Is Elon Musk’s call for a pause on AI the right move?

On March 29, the world woke up to the fracas created by an open letter signed by Elon Musk, Apple co-founder Steve Wozniak and more than 1,000 technology experts, urging AI labs to stop the training of artificial intelligence (AI) systems.

More specifically, the letter calls for an immediate six-month pause of the training of AI systems more powerful than GPT-4, a language model recently launched by OpenAI.
 
The reason, according to the letter, is that human-competitive intelligence systems ‘can pose profound risks to society and humanity, as shown by extensive research and acknowledged by top AI labs.’
 
The letter reads: ‘Powerful AI systems should be developed only once we are confident that their effects will be positive and their risks will be manageable. This confidence must be well justified and increase with the magnitude of a system’s potential effects.’

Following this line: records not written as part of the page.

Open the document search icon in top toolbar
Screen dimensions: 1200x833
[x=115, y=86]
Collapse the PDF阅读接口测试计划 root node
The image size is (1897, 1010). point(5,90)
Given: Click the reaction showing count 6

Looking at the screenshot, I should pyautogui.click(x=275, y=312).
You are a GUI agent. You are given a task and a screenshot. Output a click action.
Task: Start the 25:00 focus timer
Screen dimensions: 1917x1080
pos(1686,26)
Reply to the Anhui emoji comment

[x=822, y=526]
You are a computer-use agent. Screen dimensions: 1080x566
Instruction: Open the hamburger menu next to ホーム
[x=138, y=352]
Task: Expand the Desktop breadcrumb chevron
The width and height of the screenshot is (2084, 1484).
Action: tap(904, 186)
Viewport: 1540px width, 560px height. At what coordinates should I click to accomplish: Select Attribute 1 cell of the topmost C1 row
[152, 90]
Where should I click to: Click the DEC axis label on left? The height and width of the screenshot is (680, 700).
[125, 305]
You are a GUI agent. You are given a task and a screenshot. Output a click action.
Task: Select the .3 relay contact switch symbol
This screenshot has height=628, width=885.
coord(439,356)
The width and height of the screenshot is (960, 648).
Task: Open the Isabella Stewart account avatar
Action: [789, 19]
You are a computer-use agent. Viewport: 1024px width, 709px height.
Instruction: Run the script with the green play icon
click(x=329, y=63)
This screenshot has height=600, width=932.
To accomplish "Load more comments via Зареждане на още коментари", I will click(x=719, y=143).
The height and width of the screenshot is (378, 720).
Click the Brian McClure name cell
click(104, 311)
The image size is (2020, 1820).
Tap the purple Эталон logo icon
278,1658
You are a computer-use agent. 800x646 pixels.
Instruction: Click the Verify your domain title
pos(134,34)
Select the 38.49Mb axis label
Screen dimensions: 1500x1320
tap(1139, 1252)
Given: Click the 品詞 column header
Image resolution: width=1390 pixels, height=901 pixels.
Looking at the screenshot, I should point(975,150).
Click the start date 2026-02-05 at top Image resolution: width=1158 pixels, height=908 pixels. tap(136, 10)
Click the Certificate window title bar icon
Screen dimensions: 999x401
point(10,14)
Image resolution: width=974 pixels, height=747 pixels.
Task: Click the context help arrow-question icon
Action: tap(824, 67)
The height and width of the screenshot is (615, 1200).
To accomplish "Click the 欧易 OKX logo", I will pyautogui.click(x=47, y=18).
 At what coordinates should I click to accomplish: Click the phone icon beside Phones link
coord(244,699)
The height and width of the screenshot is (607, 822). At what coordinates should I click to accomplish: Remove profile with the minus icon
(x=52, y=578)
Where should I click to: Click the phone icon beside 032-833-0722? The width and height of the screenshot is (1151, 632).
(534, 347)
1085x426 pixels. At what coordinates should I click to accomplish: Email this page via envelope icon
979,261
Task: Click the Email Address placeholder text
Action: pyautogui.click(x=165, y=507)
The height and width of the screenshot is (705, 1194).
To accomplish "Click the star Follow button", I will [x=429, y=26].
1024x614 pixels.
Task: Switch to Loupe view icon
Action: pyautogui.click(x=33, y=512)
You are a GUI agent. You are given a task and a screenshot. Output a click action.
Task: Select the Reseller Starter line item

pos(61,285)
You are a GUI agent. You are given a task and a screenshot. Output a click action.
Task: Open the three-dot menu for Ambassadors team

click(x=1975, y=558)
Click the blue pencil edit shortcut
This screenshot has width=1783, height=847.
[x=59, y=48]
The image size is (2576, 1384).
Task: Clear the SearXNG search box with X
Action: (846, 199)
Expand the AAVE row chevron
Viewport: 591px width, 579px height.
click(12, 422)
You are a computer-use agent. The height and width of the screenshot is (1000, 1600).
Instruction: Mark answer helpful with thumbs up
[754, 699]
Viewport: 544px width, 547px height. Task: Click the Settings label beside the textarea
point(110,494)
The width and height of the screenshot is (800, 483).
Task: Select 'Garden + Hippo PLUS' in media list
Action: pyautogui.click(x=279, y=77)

It calls for the pause to ‘be public and verifiable and include all key actors’ and adds that if it can’t be implemented quickly, ‘governments should step in and institute a moratorium’. 

‘Good activism measure’
‘I view the letter as a good activism measure,’ Christoph Greitemann, senior investor relations manager at Deutsche Telekom, tells IR Magazine when approached for comment. 



Christoph Greitemann
Christoph Greitemann, Deutsche Telekom

He says raising awareness of the need for political and regulatory oversight is helpful, but stresses the focus of regulation should be on the use of AI, not on R&D. 

‘Restrictions on R&D make sense for experimenting with the human genome, but that is a different caliber [of experiment],’ he says. ‘The EU is already considering a new legal framework to regulate the development and use of artificial intelligence under the AI Act. The moratorium itself, as proposed in the letter, is not practicable or helpful.’

Greitmann sees the letter as a ‘panic move’ to limit the widening gap between fast-paced technological developments and the slower ability of organizations to adapt to such changes. 
‘Instead of wasting time discussing a moratorium that will never work, we should focus on better ways to cope with the new reality,’ he says. 

Tiered approach 
For Greitemann there are better ways to address and limit the gap. He refers to Martec’s Law, a four-step approach conceived in 2013 by the US computer programmer and entrepreneur Scott Brinker. 

‘The first step is to foster the acceptance of the change, to reduce resistance to change,’ Greitemann explains. ‘The second is to prioritize the technological changes to embrace, in order to avoid disruption; the third is to make your organization more agile so that it becomes faster at reacting to changes; the fourth is to jump up the curve of technological changes by implementing changes within your organization all at once from time to time. It’s time to jump now.’

Greitemann also suggests another way companies could stay ahead of the AI development curve: ‘Creating a platform that acts as a single source of truth for every topic [within an organization] and linking those topics to each other will reduce the time it takes to onboard new participants into a project and facilitate co-creation.’
 
As for IR, Greitemann says that while the day-to-day functions of IR are set to change over time, the function is not going to disappear. 

‘There will always be human strategic thinking and creativity needed to manage the relationships between companies and investors,’ he says. ‘But the daily work in IR is set to change fundamentally over time and to become more strategic, dense and digital. Investors will push for companies to embed AI more and more into their practices and will demand the benefits of increasing margins.’